I'm not sure what happened to the kids but it seems that the parents still live in the area. I know that cos I put the dad's name into 192.com. I'm sure it's him because there can't be that many Borises around. I hope.

(And as soon as I finished this post I put the name in again and something came up. Nine kids, seven of whom got taken into care. And with any luck got some decent clothes.)

FredNurke

Quote from: ASFTSN on October 07, 2020, 05:43:05 PM
I won't burn you, but I'd love to know what the one musical event was and what some of the CDs you own are though!

Brian Wilson and his band, a few years ago. He was as you would expect; his band was stellar. Al Jardine's voice is amazing.

The CDs are mostly 'classical' in the broad sense, going from Thomas Tallis to Rachmaninov. Then mid- to late-period Beatles; a selection of Beach Boys albums from Party! to Surf's Up (including the huge Smile boxed set); quite a few Vince Guaraldi albums. Do Flanders and Swann count for this purpose? Oh, and that recent-ish Monkees album.

Brundle-Fly

Quote from: sutin on October 07, 2020, 12:46:31 PM
Richard Herring did have Terry Hall on RHLSTP because one of the few albums he likes is a TH solo record from the '90s. But yes, not being into music is something completely unrelatable. It's one of the things that makes life worth living.

If I recall, Richard Herring said he was really into the Sex Pistols, Public Enemy, Ben Folds Five among other things. He does like music but not to the huge extent his ex comedy partner did, which might be why there is this inference that he's not fussed. Music has featured a lot in his plays/shows. His 1996 Ed Fringe play Punk's Not Dead was all about his fandom for the Pistols.

JaDanketies

Quote from: FredNurke on October 07, 2020, 07:38:06 PMRachmaninov

There's this guy call Leaf Fielding who used to be involved in LSD manufacturing and he got me on to Rachmaninoff - he said that he was amazing to listen to when you're tripping balls, and he was correct. He wrote a book called To Live Outside The Law that is actually well-written and interesting and shows literary skill and makes Mr Nice look like toilet paper.

sutin

Quote from: Brundle-Fly on October 07, 2020, 07:43:26 PM
If I recall, Richard Herring said he was really into the Sex Pistols, Public Enemy, Ben Folds Five among other things.

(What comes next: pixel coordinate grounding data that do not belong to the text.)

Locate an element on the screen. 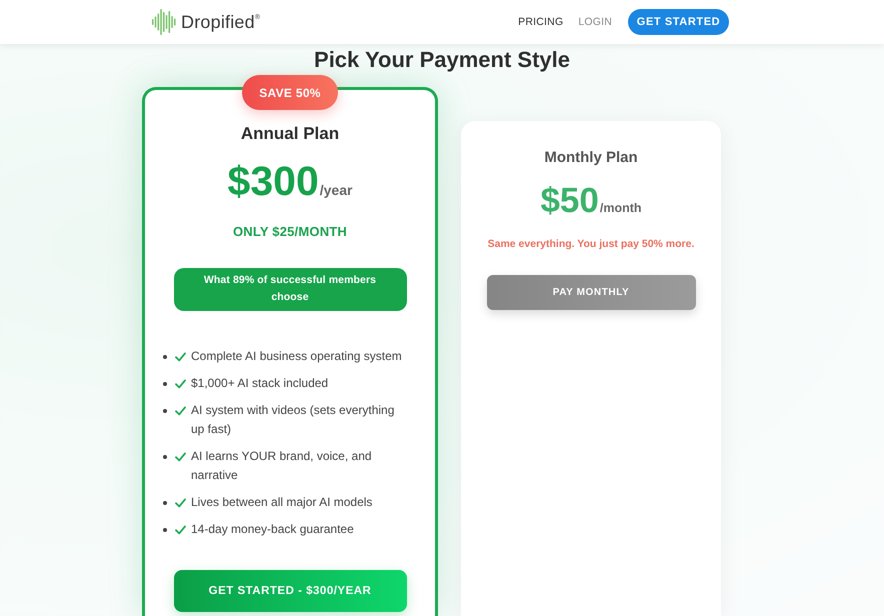  price-amount: $50 is located at coordinates (570, 201).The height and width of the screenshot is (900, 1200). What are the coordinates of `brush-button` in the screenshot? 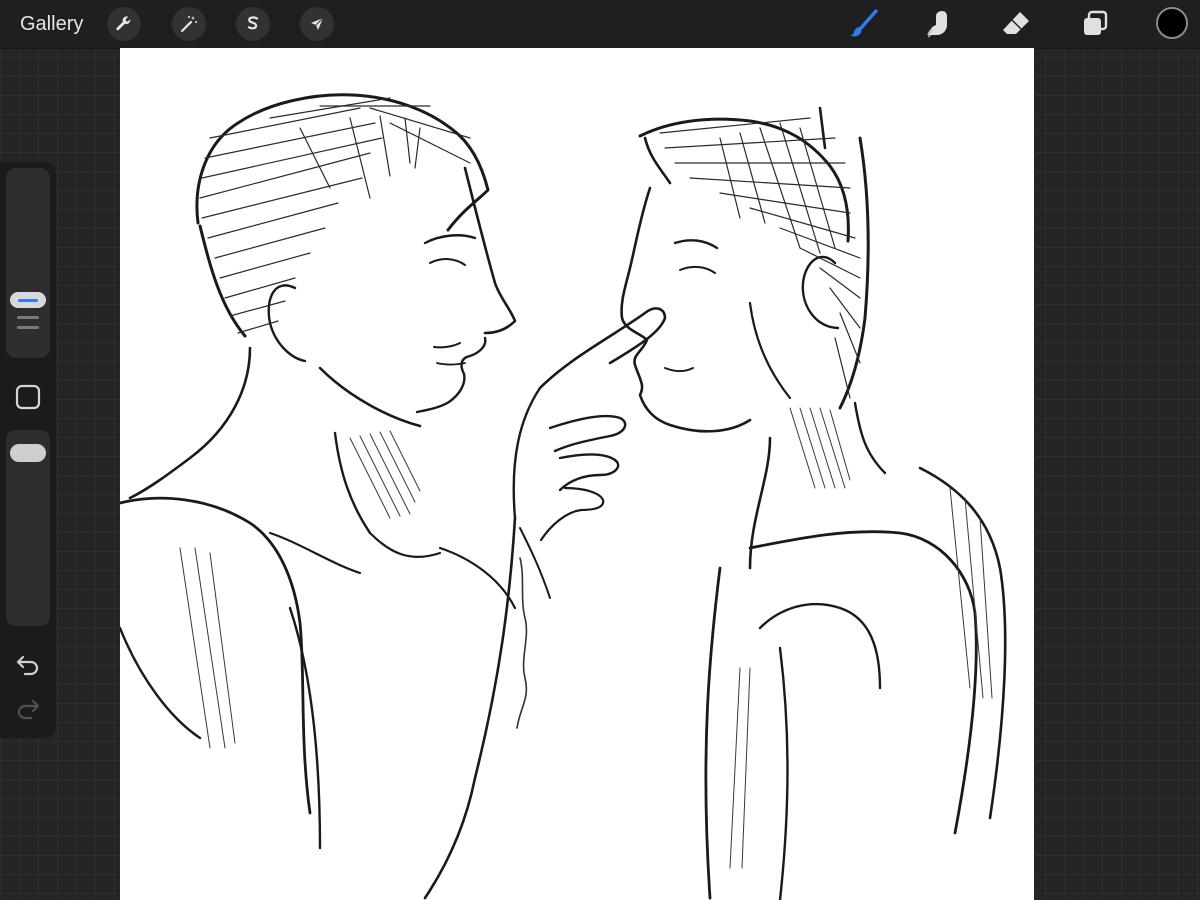 It's located at (864, 24).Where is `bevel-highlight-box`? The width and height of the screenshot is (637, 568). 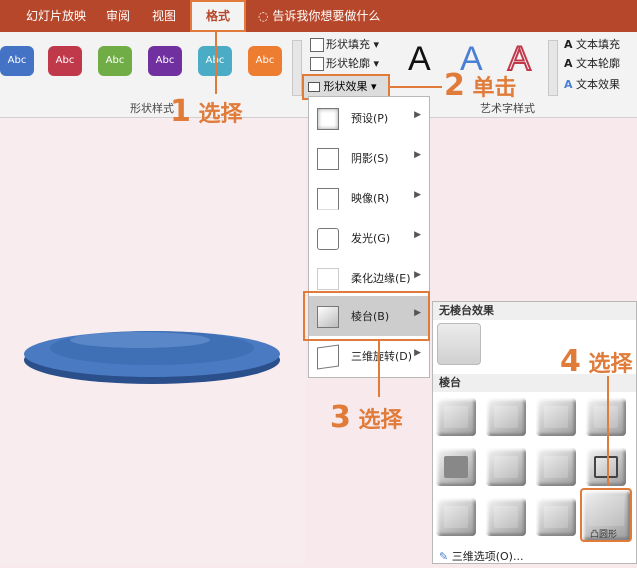 bevel-highlight-box is located at coordinates (366, 316).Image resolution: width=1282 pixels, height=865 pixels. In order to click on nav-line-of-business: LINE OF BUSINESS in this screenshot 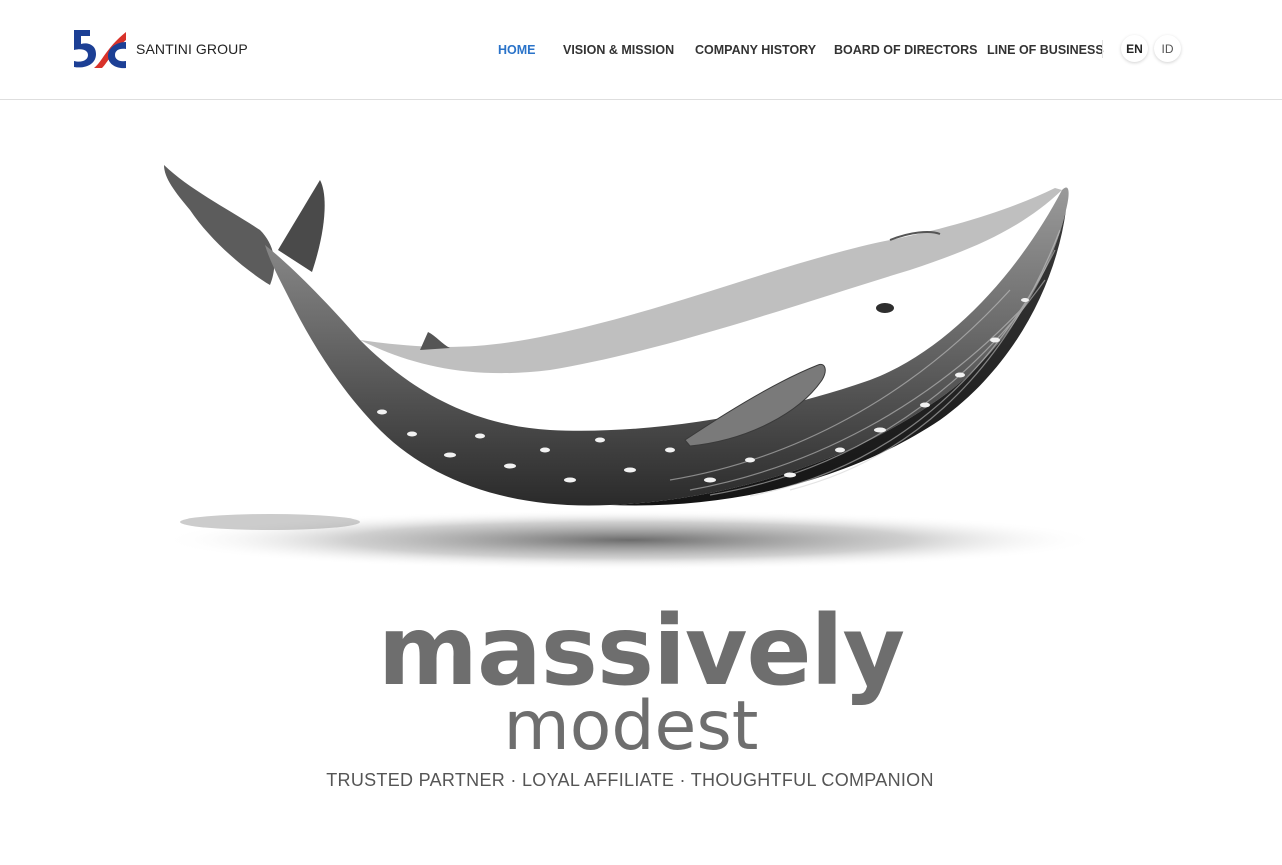, I will do `click(1046, 50)`.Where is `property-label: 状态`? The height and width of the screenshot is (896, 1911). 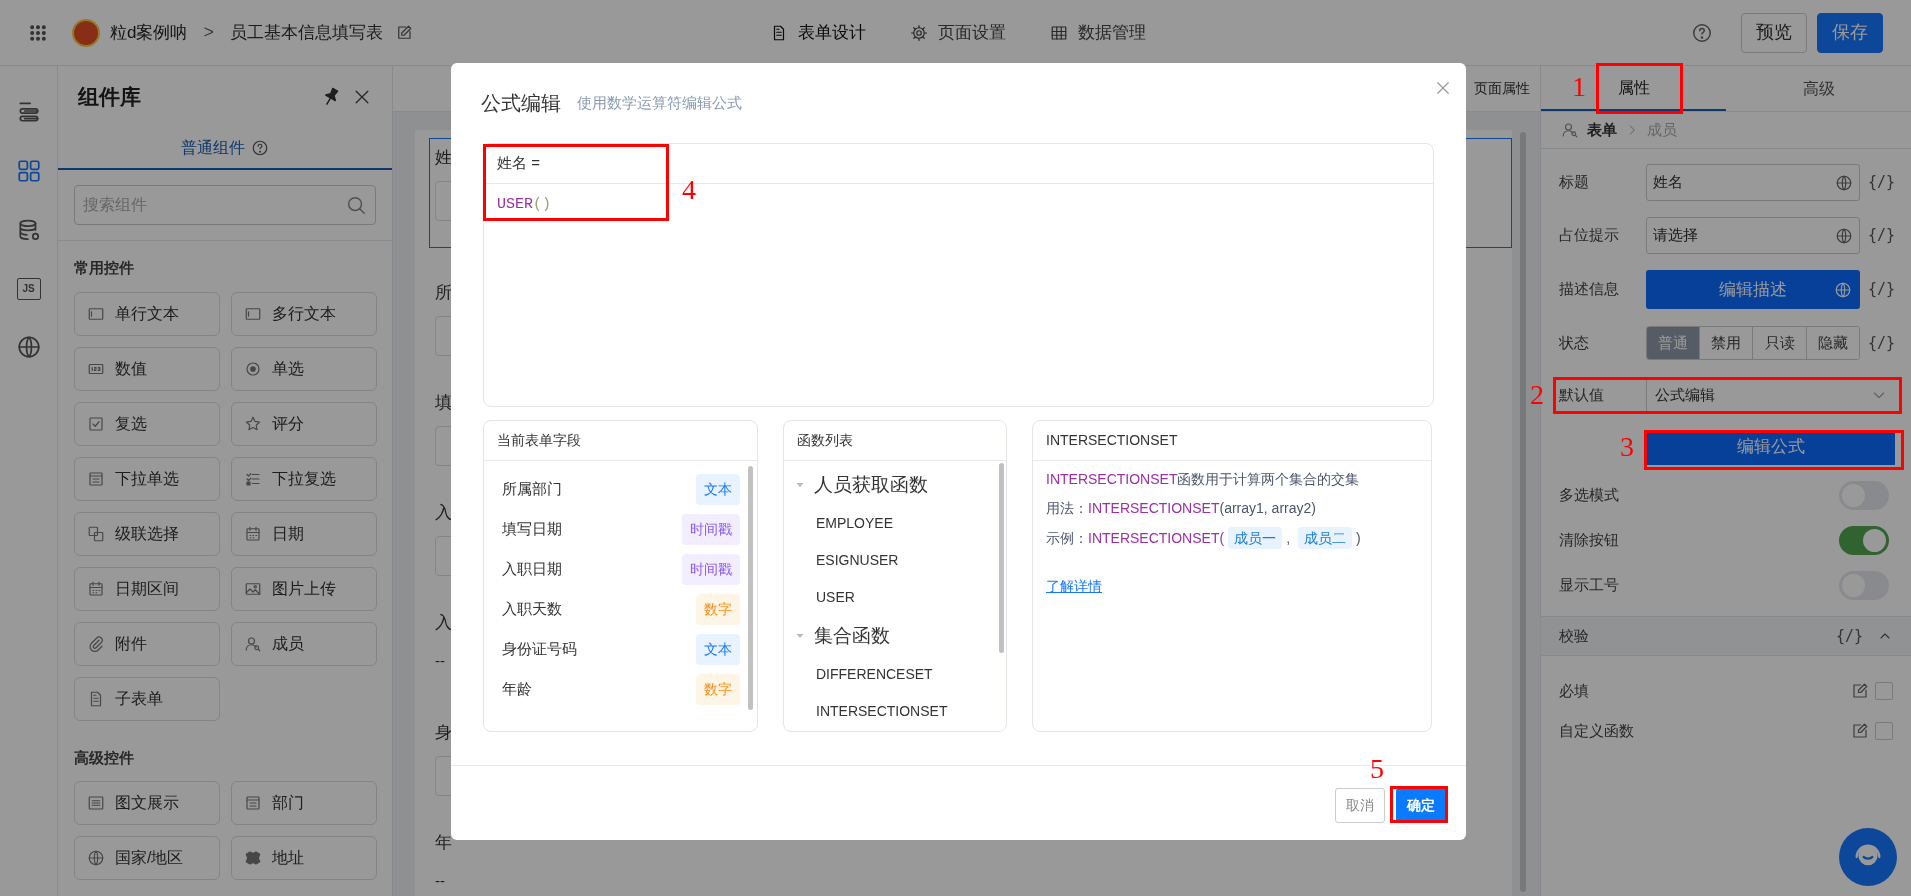
property-label: 状态 is located at coordinates (1574, 342).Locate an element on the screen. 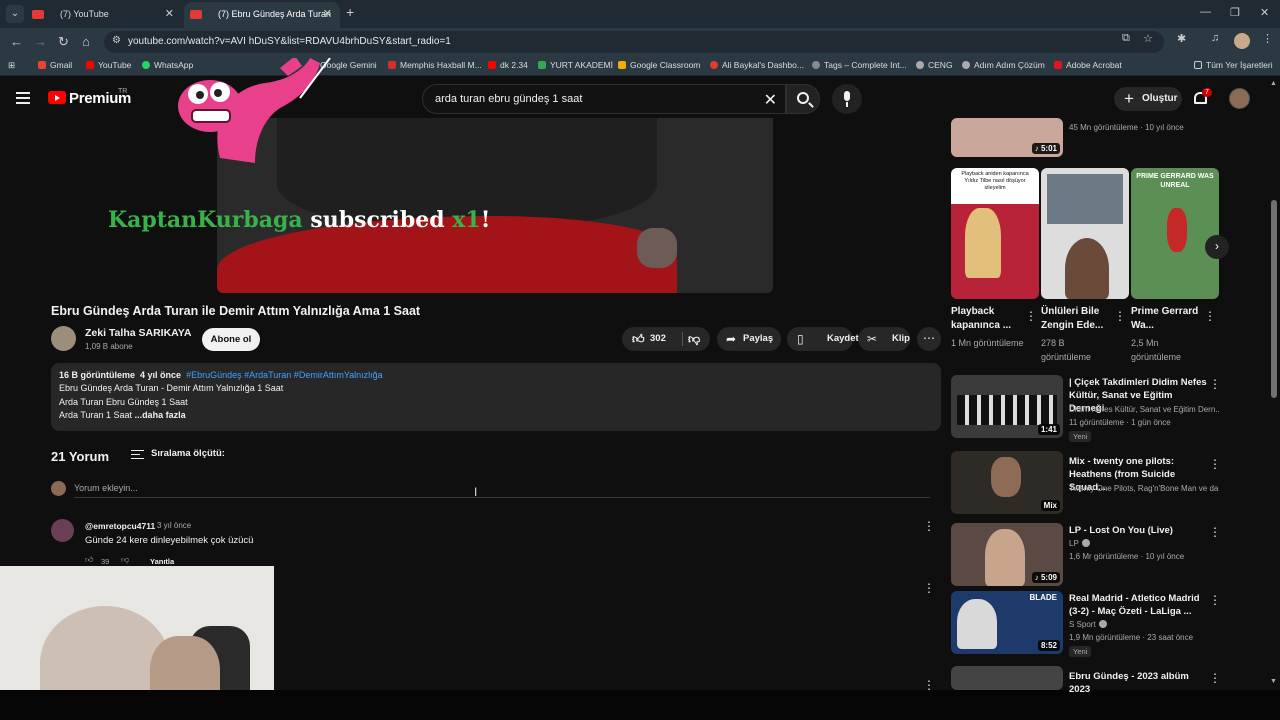 This screenshot has height=720, width=1280. show-more-link: ...daha fazla is located at coordinates (160, 415).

He does like music but not to the huge extent his ex comedy partner did, which might be why there is this inference that he's not fussed. Music has featured a lot in his plays/shows. His 1996 Ed Fringe play Punk's Not Dead was all about his fandom for the Pistols.

Yeah, I think Herring just likes to make a point that his main lifelong passion and interest is comedy and everything else is secondary, including music. I don't think he's at a David Mitchell level.